Recorded information:
□ □ □ □ □
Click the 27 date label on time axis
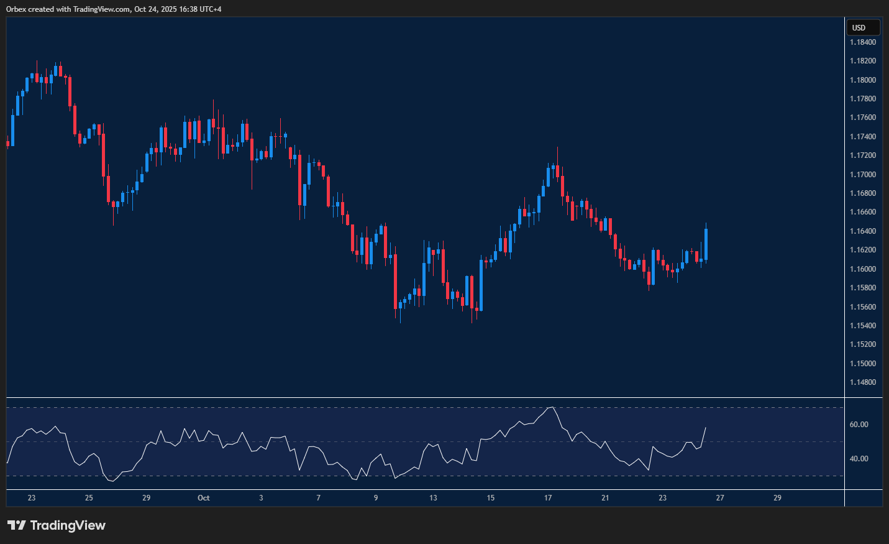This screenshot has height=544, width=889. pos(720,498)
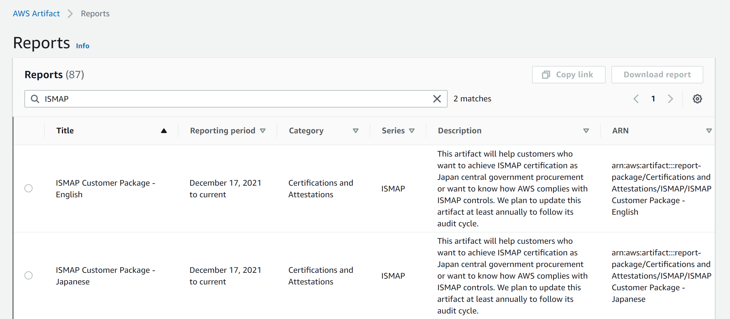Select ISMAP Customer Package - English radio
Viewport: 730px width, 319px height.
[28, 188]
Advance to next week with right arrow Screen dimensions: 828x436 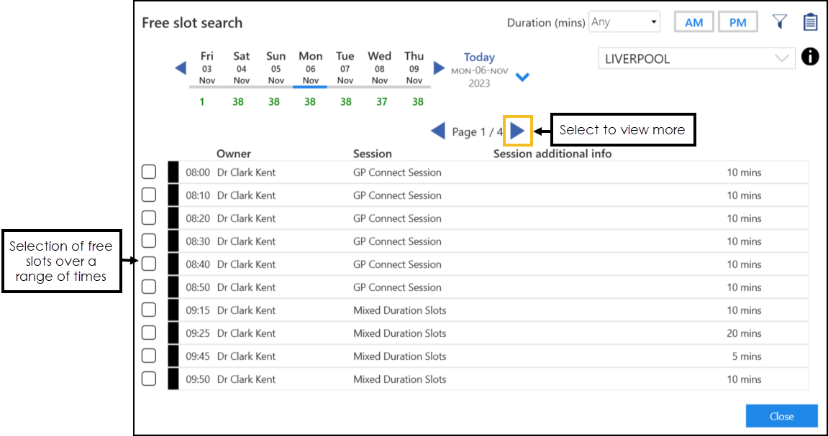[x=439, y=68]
□ □ □ □ □
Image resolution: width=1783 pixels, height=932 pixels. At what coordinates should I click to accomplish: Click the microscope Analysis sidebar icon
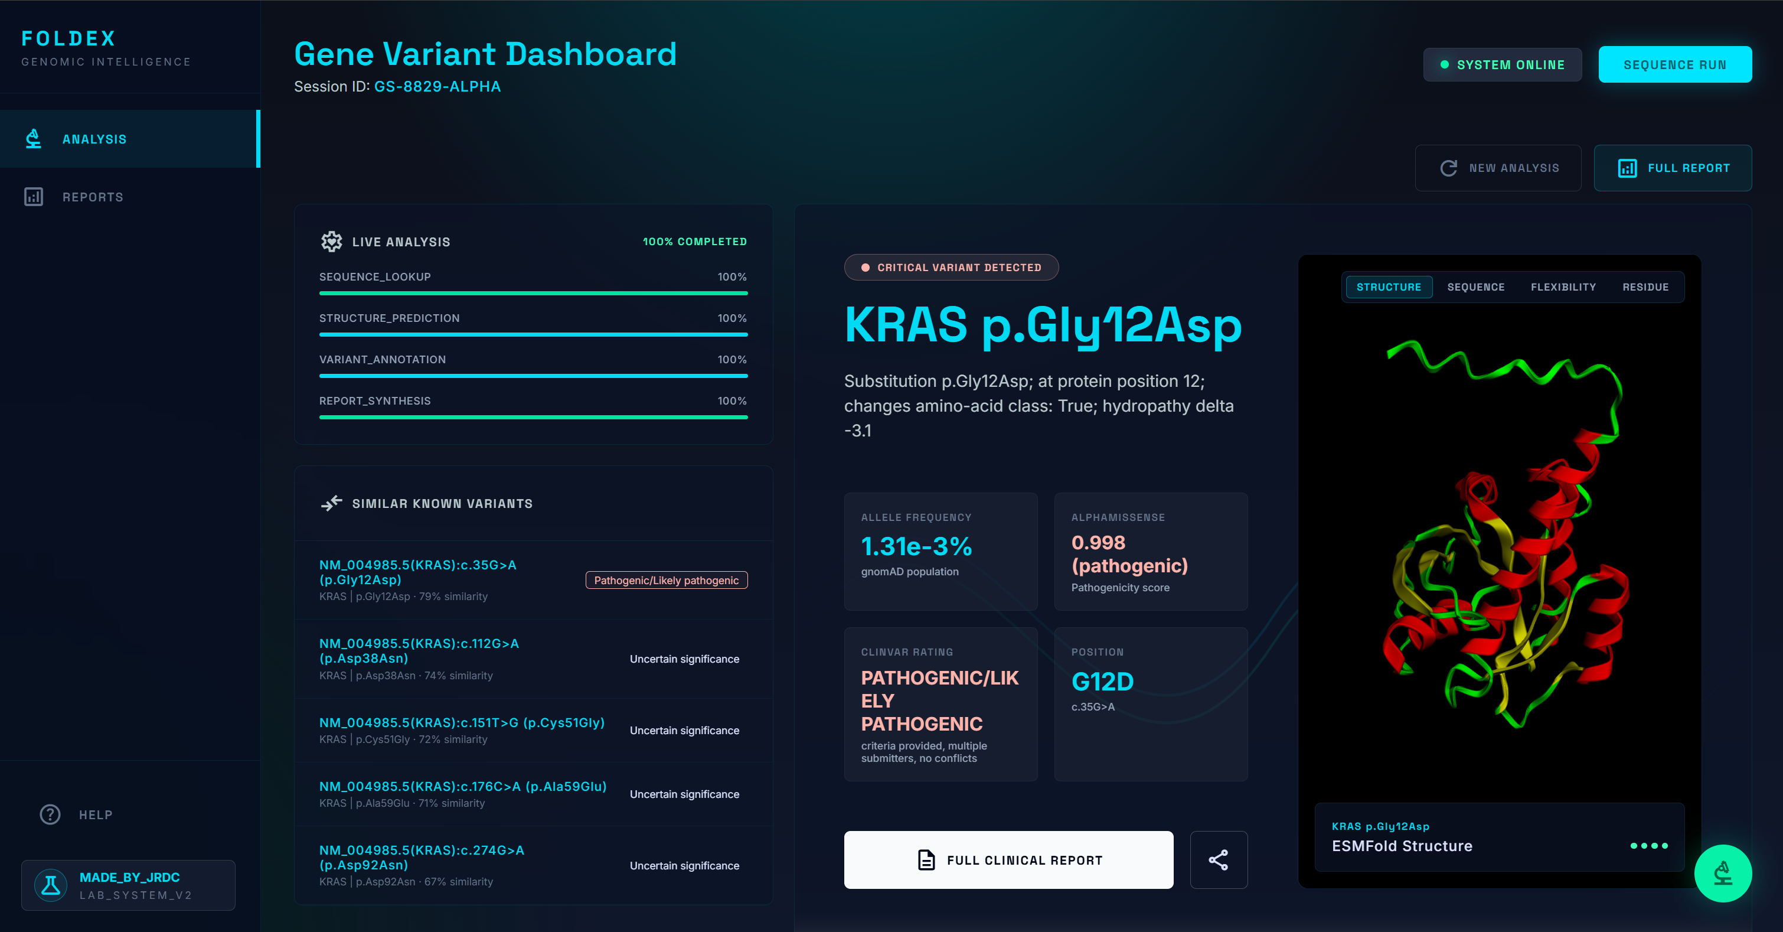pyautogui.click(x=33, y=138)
□ □ □ □ □
Task goal:
Rewrite the lines starting at the one containing "Image resolution: width=1783" and ending at the one containing "pyautogui.click(x=33, y=138)", replacing "sidebar" with "side panel" and changing nothing else. Leave the pictures out of your answer.

Exercise solution:
Image resolution: width=1783 pixels, height=932 pixels. At what coordinates should I click to accomplish: Click the microscope Analysis side panel icon
pyautogui.click(x=33, y=138)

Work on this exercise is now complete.